If you are caring for someone at home who is prone to wandering, it may be helpful to take certain safety precautions. Here are a few things to consider:
- Take car keys away. If the person at risk for wandering off is still driving, it may help to take away the car keys. There is greater risk of a dangerous outcome with wandering patterns or instances of disoriented driving due to dementia. If the person is no longer driving, you'll want to keep any car keys out of sight. Someone with dementia may forget they no longer drive, take the keys, and attempt to get in the car and drive away. For those with dementia, entering a car alone or driving aimlessly is still considered wandering.
- Safety features on doors. Having locks that are easily accessible and workable allows someone to leave the home at any time. If possible, move locks to the very top or bottom of the door, where they may not be so readily accessed or in the line of sight of someone with dementia. You can also consider adding childproof door knob covers or an extra deadbolt lock so it is more difficult to open doors. Door or window alarms may also be an option, as well as pressure-sensitive alarm mats by the front door or next to their bed. As suggested earlier, someone with dementia may be discouraged from opening doors that lead outside if they are camouflaged (e.g., with wall paint, a picture or mural, or a curtain rod and curtain) or with the use of visual signs or cues (e.g., stop sign, do not enter sign).

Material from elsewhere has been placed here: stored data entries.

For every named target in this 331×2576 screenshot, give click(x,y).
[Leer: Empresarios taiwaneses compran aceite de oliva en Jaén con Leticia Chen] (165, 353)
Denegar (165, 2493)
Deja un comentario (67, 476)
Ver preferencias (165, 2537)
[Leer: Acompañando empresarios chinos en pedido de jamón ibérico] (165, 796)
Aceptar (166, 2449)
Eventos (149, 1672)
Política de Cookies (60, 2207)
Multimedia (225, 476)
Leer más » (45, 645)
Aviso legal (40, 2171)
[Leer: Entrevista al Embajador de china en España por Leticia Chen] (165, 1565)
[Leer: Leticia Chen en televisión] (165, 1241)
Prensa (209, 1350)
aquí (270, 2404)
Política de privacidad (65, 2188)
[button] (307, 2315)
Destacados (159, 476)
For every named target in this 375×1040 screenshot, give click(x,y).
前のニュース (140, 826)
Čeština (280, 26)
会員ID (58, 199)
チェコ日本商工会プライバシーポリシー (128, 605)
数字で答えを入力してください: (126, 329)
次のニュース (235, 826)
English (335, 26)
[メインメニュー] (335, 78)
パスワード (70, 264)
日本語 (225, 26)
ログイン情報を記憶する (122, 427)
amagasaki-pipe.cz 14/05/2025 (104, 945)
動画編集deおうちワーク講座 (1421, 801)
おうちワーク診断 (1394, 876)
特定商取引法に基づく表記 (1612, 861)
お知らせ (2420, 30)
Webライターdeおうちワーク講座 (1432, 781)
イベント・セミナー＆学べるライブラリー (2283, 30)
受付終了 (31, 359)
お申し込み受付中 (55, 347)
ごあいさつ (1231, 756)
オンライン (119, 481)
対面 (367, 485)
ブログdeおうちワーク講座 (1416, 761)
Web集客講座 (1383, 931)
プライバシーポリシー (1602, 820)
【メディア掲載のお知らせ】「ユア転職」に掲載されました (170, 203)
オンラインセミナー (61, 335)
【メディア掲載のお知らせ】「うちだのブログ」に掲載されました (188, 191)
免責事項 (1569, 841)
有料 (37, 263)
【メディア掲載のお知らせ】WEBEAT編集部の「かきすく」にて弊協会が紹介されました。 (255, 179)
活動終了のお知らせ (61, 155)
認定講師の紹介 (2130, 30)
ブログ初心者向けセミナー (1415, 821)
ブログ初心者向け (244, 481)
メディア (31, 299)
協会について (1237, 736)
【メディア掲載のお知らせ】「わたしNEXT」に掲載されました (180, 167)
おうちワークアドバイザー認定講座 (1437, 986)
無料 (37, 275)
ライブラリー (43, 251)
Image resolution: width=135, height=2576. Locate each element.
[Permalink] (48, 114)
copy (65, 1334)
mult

- Mark all non-exit interior doors. To prevent confusion regarding which doors lead outside and which are interior doors, like the bathroom, kitchen, or bedroom, you can mark these rooms with signs or pictures. Nightlights may also be useful to help illuminate the bathroom at night.
- Supervision. If someone with dementia, including Alzheimer's disease, is being cared for at home, you may want to look into having an aide or other caregiver home at all times, or at least when the wandering is at its peak. Constant supervision may be necessary if wandering is an ongoing problem or when the person's condition begins to deteriorate.
Because those with dementia tend to wander off, many states now issue Silver Alerts. This is similar to the Amber Alert system used to find missing children. When a senior (usually a senior with dementia per alert protocols) is missing, family members will contact the authorities who may issue a Silver Alert (or that state's equivalent) to find the missing person.
While those with dementia, including Alzheimer's disease, may begin to wander at some point, the behavior may not last forever. Some people do it for a few months or a year and then stop. There is no set pattern for this behavior that fits all people with dementia, making it even more challenging to manage. The main objective is to take measures to make the person at risk of wandering as safe as possible.